A spokesman for Hon Hai Precision Industry, the listed unit of the Foxconn group, said the protest concerned workplace adjustments and involved workers new to the plant. He said it was not a strike.

“The dispute has already been settled after some negotiations involving the human resources and legal departments as well as the local government,” the Taipei-based spokesman, Simon Tsing, said.

Foxconn, China’s largest private-sector employer, and Apple agreed to tackle violations of working conditions and improve working environments.

The deal was agreed almost two years after a series of worker suicides at Foxconn plants focused attention on conditions at Chinese factories and sparked criticism Apple’s products were built on the backs of mistreated Chinese workers.

On Tuesday, Apple reported that its fiscal second-quarter net income almost doubled after a jump in iPhone sales, blowing past financial market expectations.

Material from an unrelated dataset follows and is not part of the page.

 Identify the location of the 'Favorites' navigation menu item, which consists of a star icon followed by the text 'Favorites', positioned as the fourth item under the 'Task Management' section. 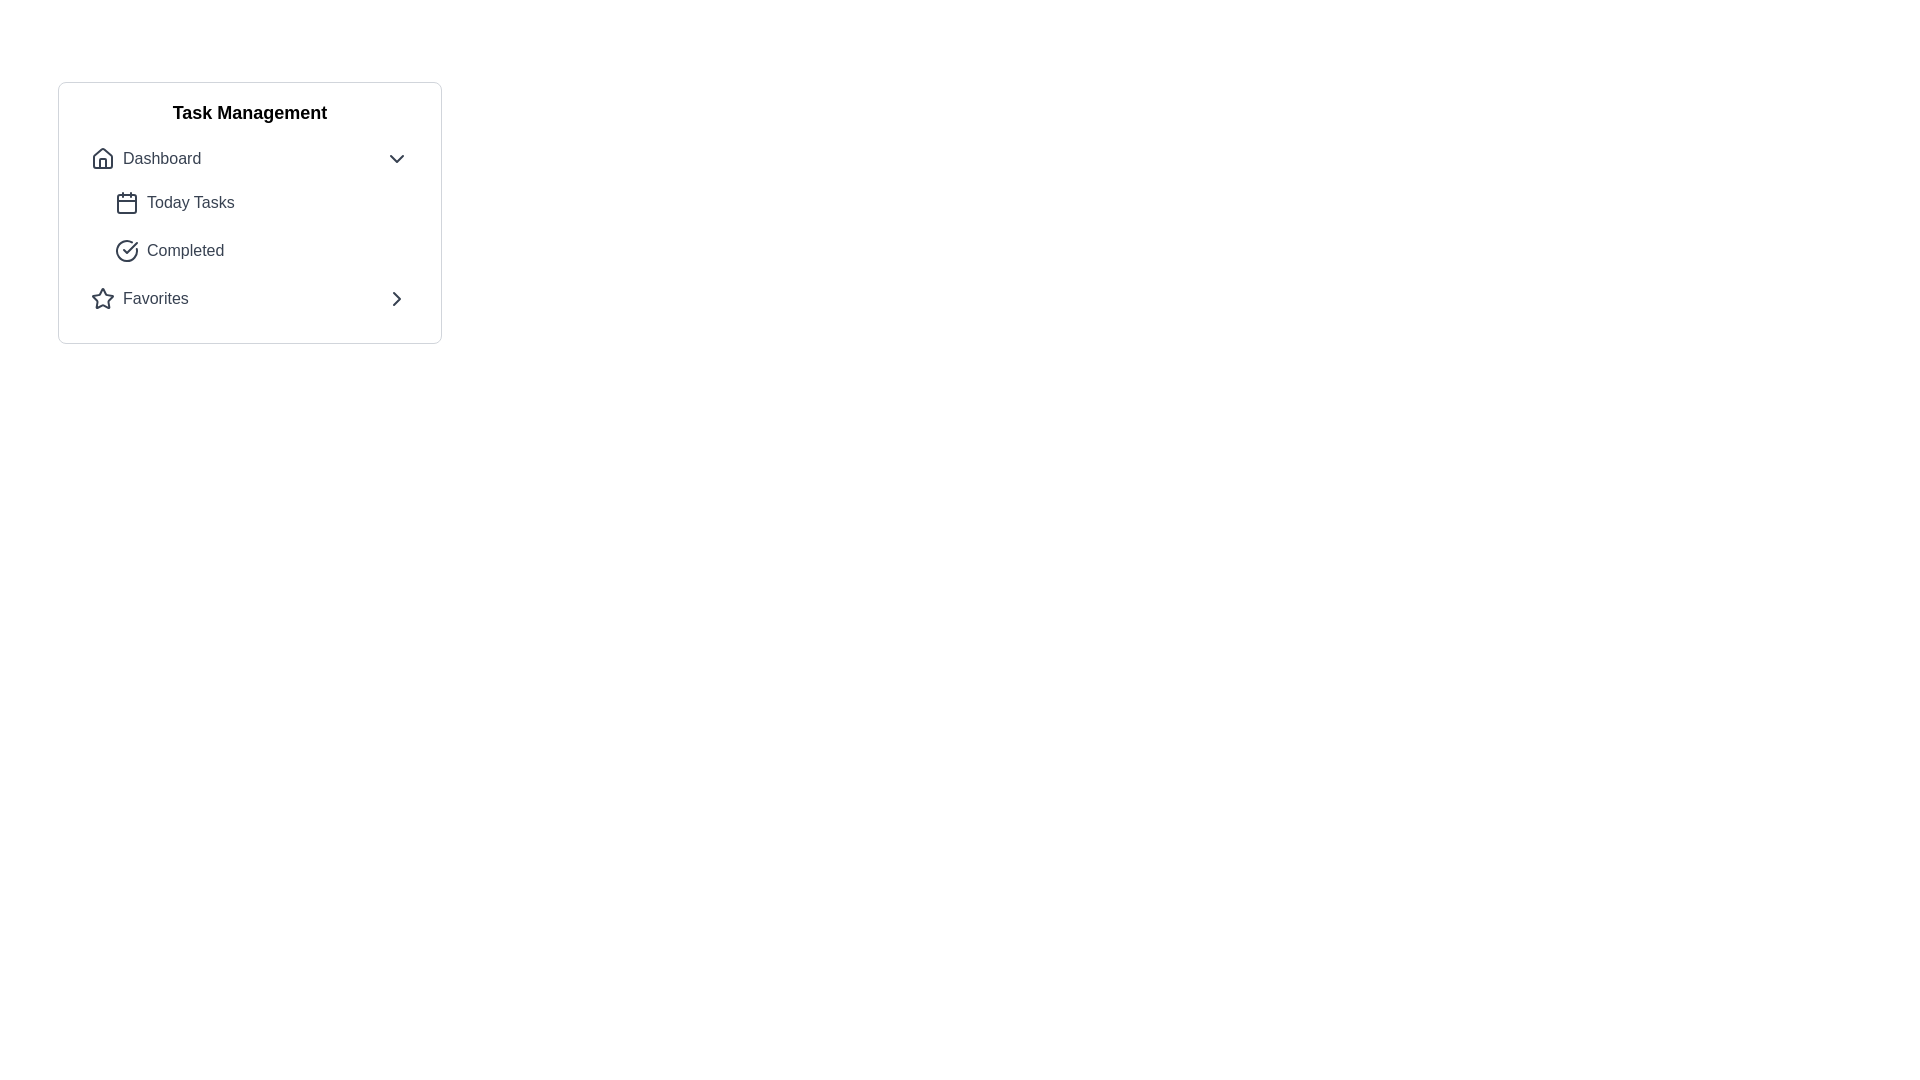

Mr. Tsing declined to say how many employees were involved in the latest dispute. He said no-one had actually jumped off any building.

The Information Centre for Human Rights said one of the complaints of the workers was that they earned less in Wuhan than they had in their previous jobs. They returned to work after police intervened, it said.

Global protests against Apple swelled after reports spread in 2010 of a string of suicides at Foxconn’s plants in southern China. Apple agreed to an investigation by the independent Fair Labor Association to stem criticism that its products were built in sweatshop-like conditions.

Although Apple and Foxconn agreed to lift workers’ salaries, wages have been rising quickly. The 159 million migrant workforce saw an average salary increase in 2011 of 21.2 per cent, the National Bureau of Statistics said.